A Organização das Nações Unidas enviou carta ao Estado brasileiro questionando a proposta de “Escola sem Partido”, que contraria princípios dos direitos humanos internacionais e também a Constituição Federal de 1988 do Brasil. Pede, por isso, a revisão dos Projetos de Lei 867/2015 e 193/2016 (elaborados a partir das diretrizes do movimento) e insiste na importância da disseminação do respeito à diversidade sexual. Nesse sentido, as advertências feitas ao governo também poderiam servir para que o Ministério da Educação revisse a exclusão da base nacional curricular, no último dia 5 de abril, dos termos “identidade de gênero" e "orientação sexual".
Os relatores especiais do Alto Comissariado de Direitos Humanos da ONU, que assinam o documento, argumentam que o Artigo 19 do Pacto Internacional sobre os Direitos Civis e Políticos, ratificado pelo Brasil em 1992, protege a todos o direito à opinião, sem interferências, e o direito a buscar, receber, e partilhar informações e ideias de todos tipos, independentemente de fronteiras ou meios. Ainda com base no Artigo 19, sublinham seu caráter de “necessidade” e não somente como “útil, desejável ou razoável”, o que implica em acesso e proporcionalidade.
Crítico aos projetos de lei – que quer proibir conteúdos relacionados a questões de gênero na escola – o documento afirma que a “discussão sobre gênero e diversidade sexual é fundamental para prevenir estereótipos de gênero e atitudes homofóbicas entre estudantes” e que “por não definir o que é doutrinação política e ideológica, (…) a proposição permite que quaisquer práticas pedagógicas dos professores sejam consideradas como doutrinação, tornando a escola uma extensão do ambiente doméstico antes de uma instituição educacional que proveja novas perspectivas”. Afirma, ainda, que o projeto apresenta o risco de impedir “o desenvolvimento de um pensamento crítico nos estudantes e a habilidade de refletir, concordar ou discordar com o que está exposto em aulas”.
Para os relatores, as propostas vão no sentido contrário de outras recomendações já feitas pela própria ONU ao país.
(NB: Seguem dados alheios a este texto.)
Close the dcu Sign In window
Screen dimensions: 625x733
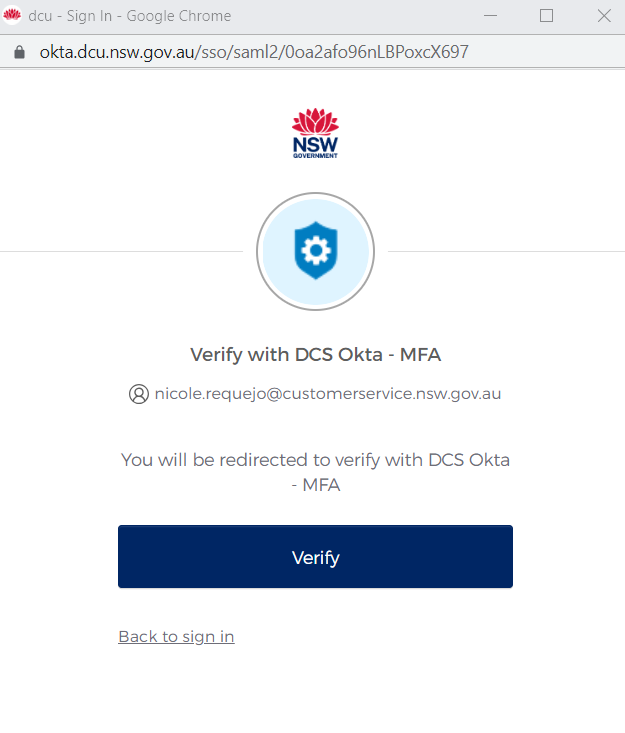pos(604,15)
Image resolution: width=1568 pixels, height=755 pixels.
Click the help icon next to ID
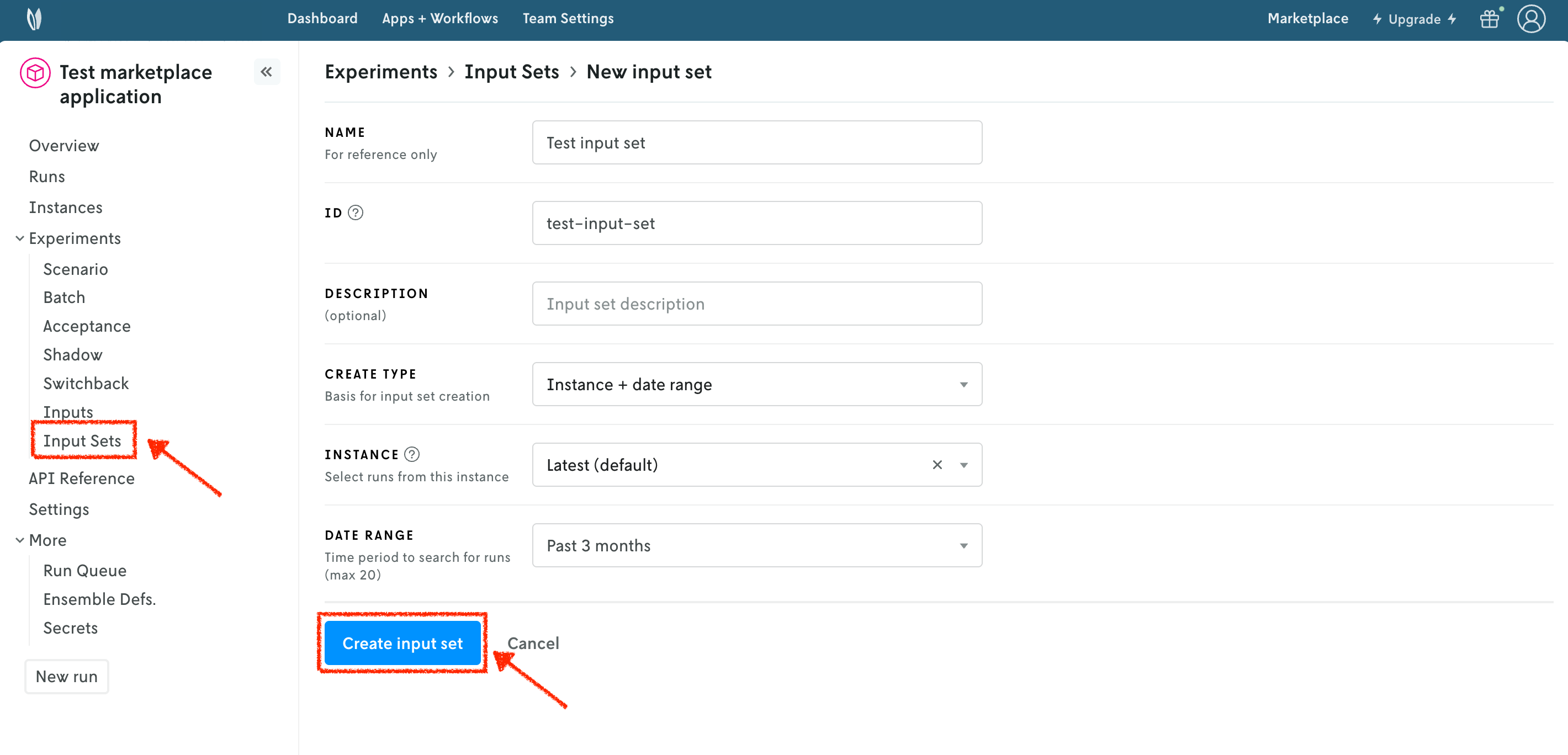[x=356, y=212]
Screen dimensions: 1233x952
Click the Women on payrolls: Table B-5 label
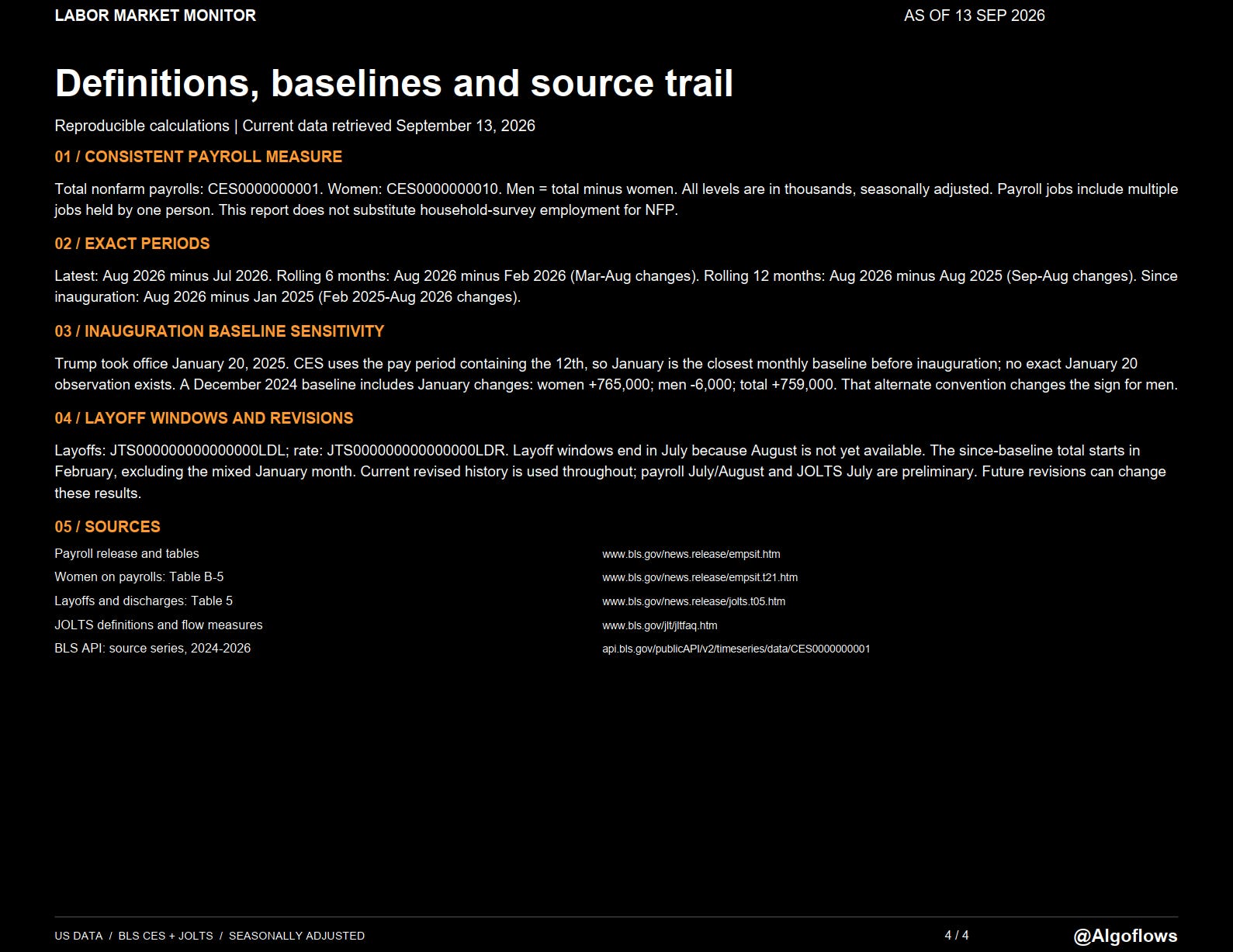coord(139,576)
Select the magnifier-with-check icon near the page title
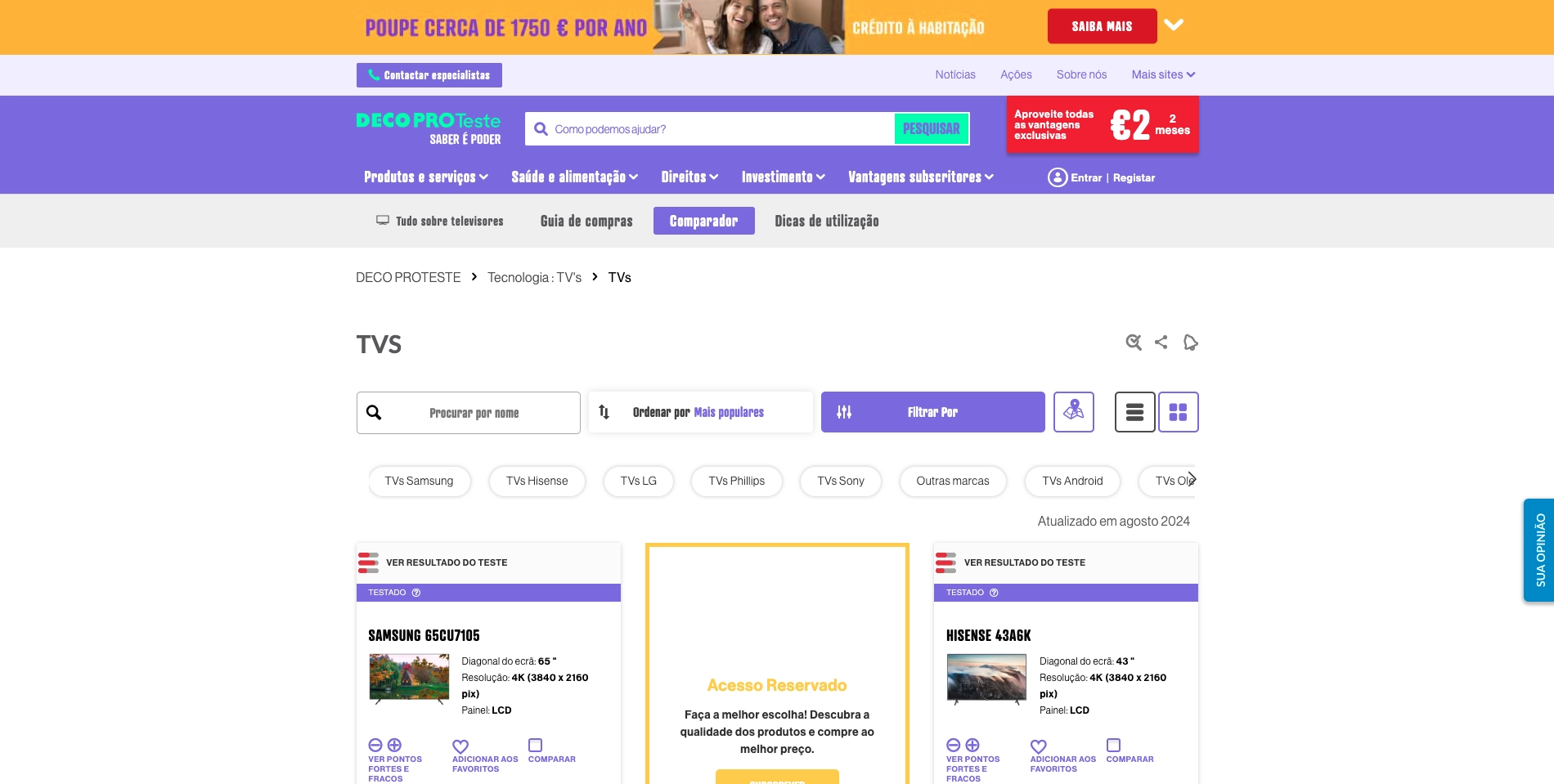This screenshot has height=784, width=1554. [1134, 343]
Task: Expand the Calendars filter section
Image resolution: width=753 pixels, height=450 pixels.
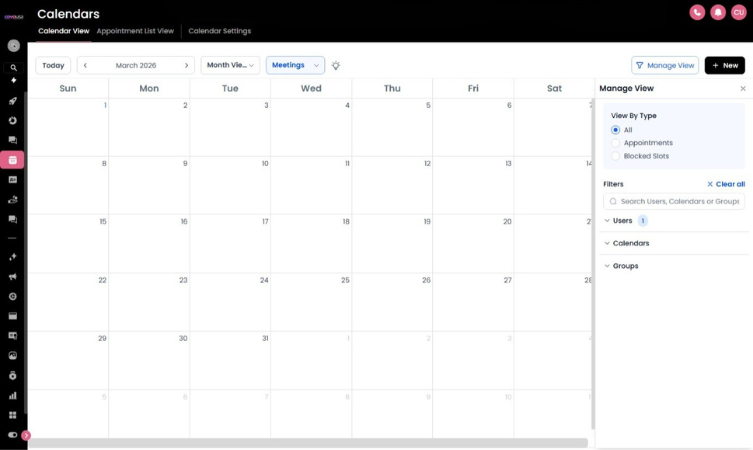Action: [x=630, y=243]
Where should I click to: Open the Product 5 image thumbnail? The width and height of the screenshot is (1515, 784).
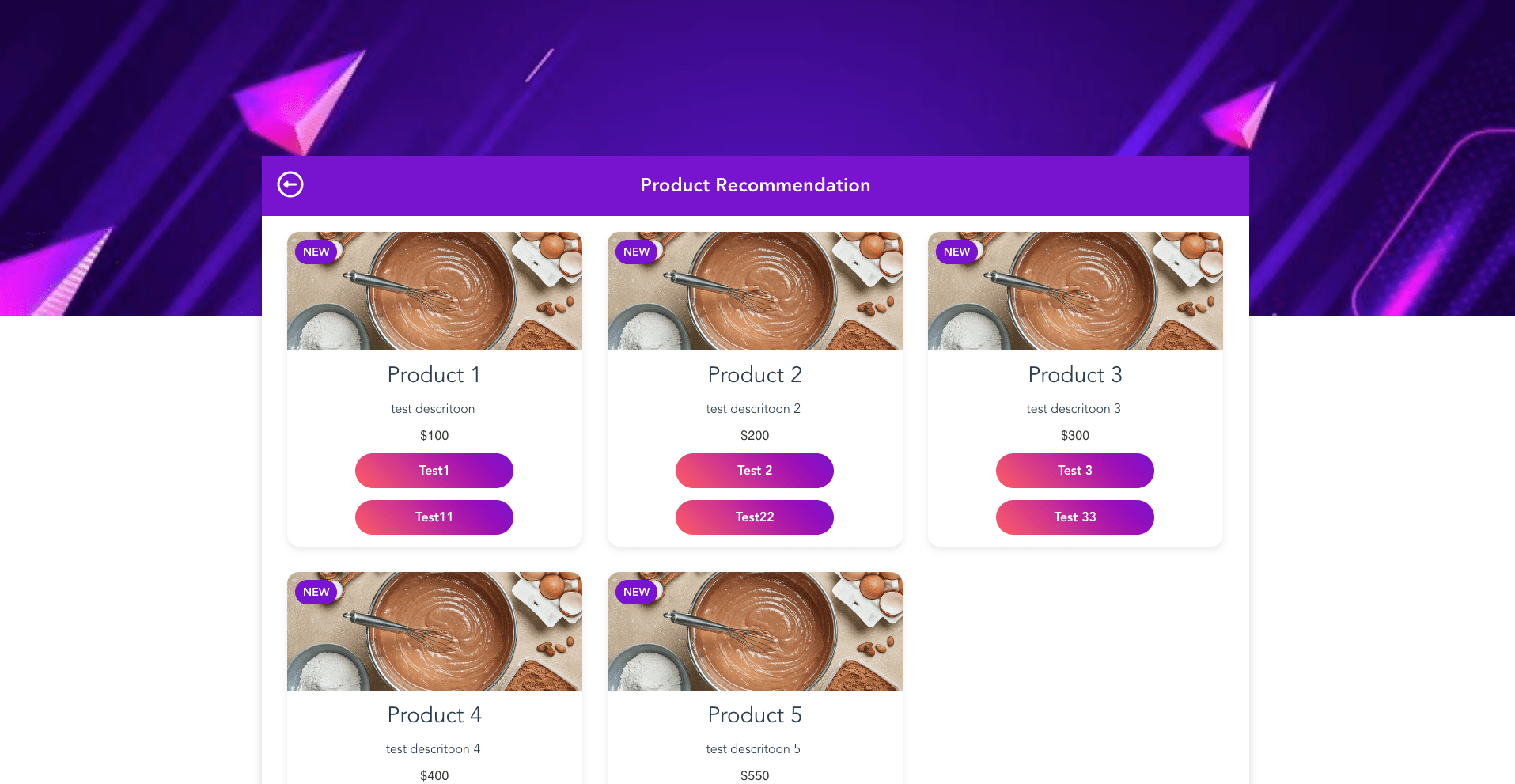coord(755,631)
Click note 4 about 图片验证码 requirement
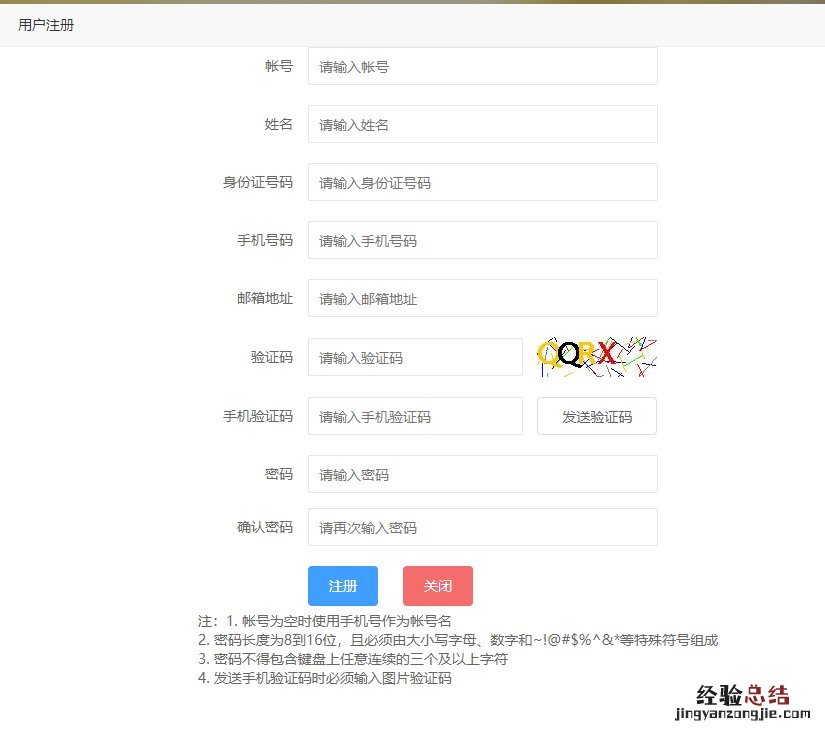 [325, 678]

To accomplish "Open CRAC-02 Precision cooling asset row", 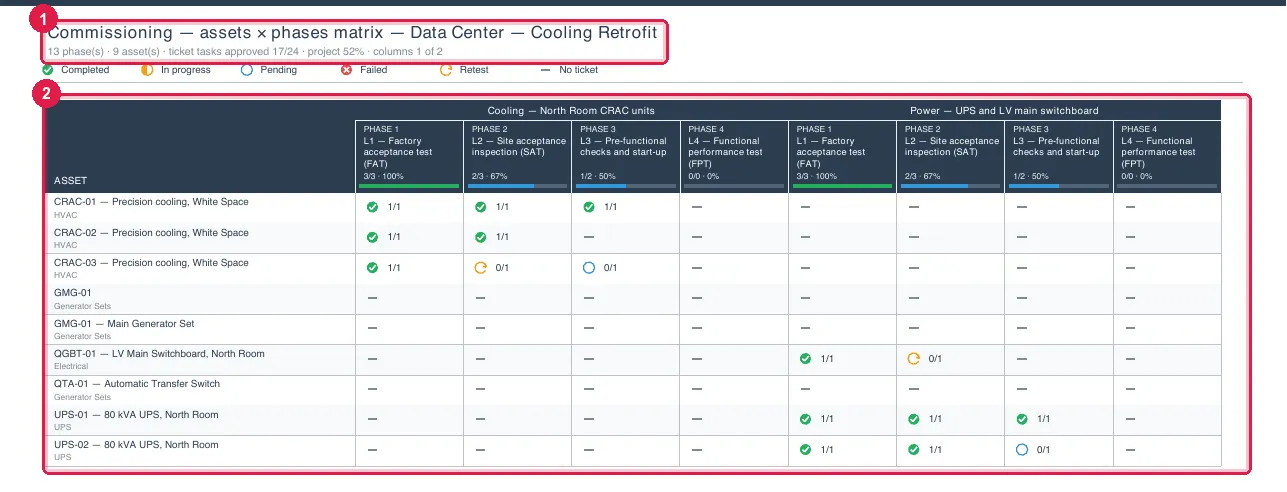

Citam, nesse sentido, parecer com conclusões do Comitê sobre os Direitos da Criança (CRC/ONU), de 2015, que, destacando os artigos 2, 3, 6 e 12 da Convenção dos Direitos da Criança, ratificada pelo Brasil em 1990, recomendou ao Brasil “b) decretar legislação que proíba discriminação ou incitamento de violência com base em orientação sexual e identidade de gênero assim como continuar o projeto “Escola Sem Homofobia”; c) priorizar a eliminação de atitudes patriarcais e estereótipos de gênero, inclusive por meio de programas educacionais e de sensibilização”.
O posicionamento da ONU responde a denúncia feita pela Campanha Nacional pelo Direito à Educação e do Instituto de Desenvolvimento e Direitos Humanos (IDDH). “É uma grande conquista o posicionamento da comunidade internacional contra o cerceamento da liberdade de expressão dos professores no Brasil, que tem prejudicado a qualidade da educação e colocado em xeque a primazia dos Direitos Humanos e dos princípios constitucionais”, afirmou o coordenador-geral da campanha, Daniel Cara. “Vamos continuar nesse enfrentamento, sem descansar.”
O “Escola sem Partido” é um movimento ligado a setores da extrema direita e a pastores evangélicos. Pretende censurar, fiscalizar e controlar os conteúdos apresentados em sala pelos professores.